RabbitMQ Connection & Channel Leak Debugging Prompt
Track down why RabbitMQ connection or channel counts keep climbing until the broker hits limits, and find the client code that opens but never closes them.
- Target user
- Backend and platform engineers debugging RabbitMQ client resource leaks
- Difficulty
- Intermediate
- Tools
- Claude, ChatGPT, Cursor
The prompt
You are a senior platform engineer who has chased down RabbitMQ connection and channel leaks that slowly exhausted broker limits. Help me find mine. I will provide: - `rabbitmqctl list_connections name user peer_host channels state` [PASTE OUTPUT] - `rabbitmqctl list_channels connection number consumer_count messages_unacknowledged` [PASTE OUTPUT] - The growth pattern over time (steady climb, climbs under load, never drops after deploys) [DESCRIBE] - The client library/framework and how the app creates connections and channels [DESCRIBE] Your job: 1. **Confirm a leak vs legitimate growth** — distinguish a steadily climbing count that never falls (leak) from expected per-load scaling. Identify which `peer_host`/`user`/app is accumulating connections or channels. 2. **Find the anti-pattern** — the usual culprits: opening a new connection per message or per request instead of long-lived connections, opening a channel per publish without closing it, not closing channels/connections on error paths, or recreating connections on every retry. 3. **Recommend the correct model** — one (or a small pool of) long-lived connections per process, channels scoped to a unit of work and closed in a finally/using block, a publisher channel separate from consumer channels, and reconnection logic that reuses rather than multiplies. 4. **Check broker-side limits** — `channel_max`, connection limits, and file-descriptor headroom; explain what happens when they're hit (new connections refused, broker instability). 5. **Add guardrails** — alert on connection/channel count trend and per-connection channel count, and add client-side metrics so a leak is caught early. Output as: (a) the leaking source identified from the listings, (b) the specific anti-pattern, (c) the corrected connection/channel lifecycle, (d) the limits and alerts to add. Reproduce and confirm the fix on a staging broker before deploying. Do not force-close connections on a prod broker to clear the count without identifying the source — you will drop in-flight messages and the leak will simply refill.
Why this prompt works
Connection and channel leaks are slow-motion outages: the count creeps up over hours or days until the broker refuses new connections or destabilizes, often right after a deploy makes it worse. The prompt starts by separating a genuine leak — a count that climbs and never falls — from legitimate per-load scaling, and uses list_connections and list_channels to pin the leak to a specific host, user, or app rather than guessing.
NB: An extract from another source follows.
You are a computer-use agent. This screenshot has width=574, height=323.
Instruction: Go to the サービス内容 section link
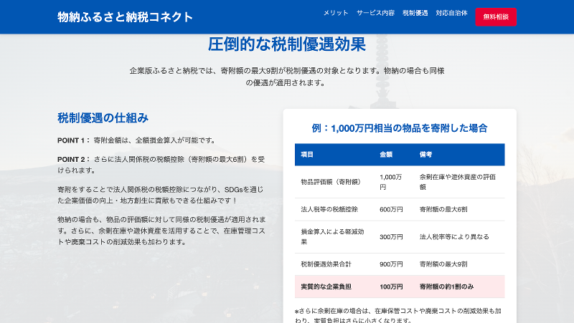375,14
It targets the handful of client anti-patterns that cause nearly every leak: opening a connection per request, a channel per publish, or failing to close resources on error paths. Channels are cheap but not free, and connections are genuinely expensive, so tying either to a single message both leaks and destroys throughput. The prompt prescribes the correct lifecycle — long-lived pooled connections, work-scoped channels closed in a finally block, reconnection that reuses rather than multiplies — which is the actual fix.
The guardrails stop the tempting but harmful reaction of force-closing connections on the broker to make the number drop. That discards in-flight messages and the count simply refills because the buggy client is still running. By insisting on finding the source, checking channel_max and FD headroom, and adding trend alerts, the prompt turns a recurring mystery into a one-time fix with early warning.